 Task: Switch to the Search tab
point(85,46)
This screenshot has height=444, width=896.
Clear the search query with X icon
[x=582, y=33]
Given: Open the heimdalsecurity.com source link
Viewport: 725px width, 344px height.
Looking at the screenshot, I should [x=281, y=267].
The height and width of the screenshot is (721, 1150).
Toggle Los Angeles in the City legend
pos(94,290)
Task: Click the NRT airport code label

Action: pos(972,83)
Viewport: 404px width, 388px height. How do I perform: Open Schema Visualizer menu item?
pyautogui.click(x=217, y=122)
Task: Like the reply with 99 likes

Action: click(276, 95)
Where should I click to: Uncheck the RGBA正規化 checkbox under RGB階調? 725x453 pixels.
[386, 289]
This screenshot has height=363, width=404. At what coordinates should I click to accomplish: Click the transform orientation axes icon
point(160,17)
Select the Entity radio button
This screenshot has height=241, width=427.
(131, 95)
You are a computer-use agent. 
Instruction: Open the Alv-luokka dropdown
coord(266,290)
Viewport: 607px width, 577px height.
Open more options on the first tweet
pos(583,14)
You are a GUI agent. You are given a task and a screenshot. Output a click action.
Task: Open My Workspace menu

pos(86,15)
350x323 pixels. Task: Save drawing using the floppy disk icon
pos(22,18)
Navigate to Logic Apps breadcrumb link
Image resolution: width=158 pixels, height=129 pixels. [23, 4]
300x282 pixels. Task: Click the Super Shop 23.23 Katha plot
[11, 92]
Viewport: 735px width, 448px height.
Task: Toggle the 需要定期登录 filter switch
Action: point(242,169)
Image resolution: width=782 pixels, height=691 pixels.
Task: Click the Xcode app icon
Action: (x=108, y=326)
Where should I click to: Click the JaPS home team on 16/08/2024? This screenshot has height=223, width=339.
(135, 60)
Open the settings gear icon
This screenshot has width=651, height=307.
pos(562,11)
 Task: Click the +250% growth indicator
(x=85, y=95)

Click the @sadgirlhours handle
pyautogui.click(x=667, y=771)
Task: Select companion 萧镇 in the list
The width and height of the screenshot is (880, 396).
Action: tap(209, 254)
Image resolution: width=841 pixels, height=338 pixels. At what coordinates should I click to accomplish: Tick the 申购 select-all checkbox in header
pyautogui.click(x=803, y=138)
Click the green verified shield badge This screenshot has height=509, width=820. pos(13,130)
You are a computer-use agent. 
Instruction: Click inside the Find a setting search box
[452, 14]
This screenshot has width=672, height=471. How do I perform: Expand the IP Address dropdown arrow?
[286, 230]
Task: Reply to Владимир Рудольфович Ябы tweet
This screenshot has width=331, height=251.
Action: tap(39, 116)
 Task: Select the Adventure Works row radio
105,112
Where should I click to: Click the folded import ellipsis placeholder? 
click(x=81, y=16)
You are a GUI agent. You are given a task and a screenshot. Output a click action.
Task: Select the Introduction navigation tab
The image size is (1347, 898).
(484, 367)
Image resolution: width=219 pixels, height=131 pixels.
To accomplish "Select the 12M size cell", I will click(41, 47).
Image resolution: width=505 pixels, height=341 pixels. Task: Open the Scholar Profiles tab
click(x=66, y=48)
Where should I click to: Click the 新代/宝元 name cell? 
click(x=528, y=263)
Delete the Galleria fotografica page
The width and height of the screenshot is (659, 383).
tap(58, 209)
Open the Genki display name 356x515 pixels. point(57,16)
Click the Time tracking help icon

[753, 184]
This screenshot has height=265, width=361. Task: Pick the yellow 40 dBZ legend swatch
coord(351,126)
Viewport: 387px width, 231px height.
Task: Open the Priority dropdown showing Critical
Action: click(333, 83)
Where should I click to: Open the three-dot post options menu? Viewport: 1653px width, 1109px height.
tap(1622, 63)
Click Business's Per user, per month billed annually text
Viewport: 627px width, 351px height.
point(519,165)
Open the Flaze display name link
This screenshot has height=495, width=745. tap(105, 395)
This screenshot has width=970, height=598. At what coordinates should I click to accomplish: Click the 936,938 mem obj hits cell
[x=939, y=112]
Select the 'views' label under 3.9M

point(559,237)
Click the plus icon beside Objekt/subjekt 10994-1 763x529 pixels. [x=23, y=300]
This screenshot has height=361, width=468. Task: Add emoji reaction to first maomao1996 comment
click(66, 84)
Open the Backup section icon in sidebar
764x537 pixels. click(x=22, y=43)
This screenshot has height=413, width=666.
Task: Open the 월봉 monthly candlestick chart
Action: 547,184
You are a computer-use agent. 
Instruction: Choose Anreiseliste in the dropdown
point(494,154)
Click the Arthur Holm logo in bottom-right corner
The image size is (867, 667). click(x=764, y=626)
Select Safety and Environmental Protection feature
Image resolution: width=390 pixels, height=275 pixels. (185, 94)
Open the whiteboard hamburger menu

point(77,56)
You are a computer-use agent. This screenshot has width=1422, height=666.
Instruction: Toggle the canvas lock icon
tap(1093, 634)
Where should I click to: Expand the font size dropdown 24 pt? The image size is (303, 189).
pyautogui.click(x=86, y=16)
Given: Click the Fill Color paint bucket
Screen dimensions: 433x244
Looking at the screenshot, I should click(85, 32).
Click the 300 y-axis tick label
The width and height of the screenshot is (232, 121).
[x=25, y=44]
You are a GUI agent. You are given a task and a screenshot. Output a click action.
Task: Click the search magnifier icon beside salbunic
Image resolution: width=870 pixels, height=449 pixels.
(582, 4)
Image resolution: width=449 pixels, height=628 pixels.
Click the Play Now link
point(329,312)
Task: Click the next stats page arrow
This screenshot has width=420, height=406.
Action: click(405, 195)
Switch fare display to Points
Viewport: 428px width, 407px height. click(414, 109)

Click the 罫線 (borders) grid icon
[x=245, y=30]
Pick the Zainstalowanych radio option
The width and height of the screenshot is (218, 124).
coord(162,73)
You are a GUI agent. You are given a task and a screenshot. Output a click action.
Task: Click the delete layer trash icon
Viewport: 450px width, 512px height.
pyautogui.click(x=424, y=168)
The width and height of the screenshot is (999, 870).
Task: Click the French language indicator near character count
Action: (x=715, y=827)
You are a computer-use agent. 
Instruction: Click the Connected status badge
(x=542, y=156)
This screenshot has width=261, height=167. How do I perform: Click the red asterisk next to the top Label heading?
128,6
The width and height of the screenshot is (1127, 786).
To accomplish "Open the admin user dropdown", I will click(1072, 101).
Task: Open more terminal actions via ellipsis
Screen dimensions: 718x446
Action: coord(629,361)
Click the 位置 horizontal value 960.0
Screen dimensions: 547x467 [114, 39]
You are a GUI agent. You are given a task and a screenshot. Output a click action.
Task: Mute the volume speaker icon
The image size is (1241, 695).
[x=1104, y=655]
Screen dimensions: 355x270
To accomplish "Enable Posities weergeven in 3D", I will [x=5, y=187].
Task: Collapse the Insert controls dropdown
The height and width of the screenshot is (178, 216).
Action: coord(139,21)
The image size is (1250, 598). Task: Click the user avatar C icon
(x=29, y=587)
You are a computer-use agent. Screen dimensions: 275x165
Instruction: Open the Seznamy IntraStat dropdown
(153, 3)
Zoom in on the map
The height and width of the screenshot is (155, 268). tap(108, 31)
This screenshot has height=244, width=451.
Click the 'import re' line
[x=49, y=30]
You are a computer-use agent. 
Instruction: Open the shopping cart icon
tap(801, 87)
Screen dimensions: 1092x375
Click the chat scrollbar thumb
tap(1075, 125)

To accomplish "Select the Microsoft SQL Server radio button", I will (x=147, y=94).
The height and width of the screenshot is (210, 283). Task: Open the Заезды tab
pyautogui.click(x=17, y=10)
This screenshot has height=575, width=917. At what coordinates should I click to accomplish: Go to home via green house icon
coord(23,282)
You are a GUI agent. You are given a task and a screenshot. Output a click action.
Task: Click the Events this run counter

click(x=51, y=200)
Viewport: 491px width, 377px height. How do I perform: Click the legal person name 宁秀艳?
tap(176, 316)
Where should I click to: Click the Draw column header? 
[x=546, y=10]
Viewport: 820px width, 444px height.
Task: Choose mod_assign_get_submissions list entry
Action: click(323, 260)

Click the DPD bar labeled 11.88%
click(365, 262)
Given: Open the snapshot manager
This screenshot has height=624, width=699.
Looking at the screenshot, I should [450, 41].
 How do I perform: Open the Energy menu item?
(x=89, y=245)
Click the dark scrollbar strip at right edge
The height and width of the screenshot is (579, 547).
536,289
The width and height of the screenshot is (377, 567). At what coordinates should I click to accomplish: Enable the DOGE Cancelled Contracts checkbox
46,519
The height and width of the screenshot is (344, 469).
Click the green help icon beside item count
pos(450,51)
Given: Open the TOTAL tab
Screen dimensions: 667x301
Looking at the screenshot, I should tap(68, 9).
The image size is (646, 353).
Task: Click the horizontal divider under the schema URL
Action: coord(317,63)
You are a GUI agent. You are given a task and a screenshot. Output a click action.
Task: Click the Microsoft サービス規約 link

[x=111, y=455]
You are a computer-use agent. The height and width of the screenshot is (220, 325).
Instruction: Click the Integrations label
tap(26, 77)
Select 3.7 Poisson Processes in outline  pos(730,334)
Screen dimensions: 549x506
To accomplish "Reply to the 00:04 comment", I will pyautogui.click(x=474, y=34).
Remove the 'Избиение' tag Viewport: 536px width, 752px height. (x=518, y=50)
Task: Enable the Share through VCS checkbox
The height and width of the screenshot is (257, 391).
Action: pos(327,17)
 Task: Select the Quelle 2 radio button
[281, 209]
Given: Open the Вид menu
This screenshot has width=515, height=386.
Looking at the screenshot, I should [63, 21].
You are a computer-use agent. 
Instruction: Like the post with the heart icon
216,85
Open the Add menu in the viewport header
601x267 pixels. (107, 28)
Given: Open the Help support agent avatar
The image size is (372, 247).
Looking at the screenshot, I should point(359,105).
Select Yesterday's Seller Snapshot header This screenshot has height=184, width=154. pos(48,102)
● ● ●
Exercise aim
Write out, word for word, the lines from the one containing "Open the Add menu in the viewport header" through the end of the records, with no other lines.

Your solution
Open the Add menu in the viewport header
601x267 pixels. (107, 28)
Given: Open the Help support agent avatar
The image size is (372, 247).
Looking at the screenshot, I should point(359,105).
Select Yesterday's Seller Snapshot header This screenshot has height=184, width=154. pos(48,102)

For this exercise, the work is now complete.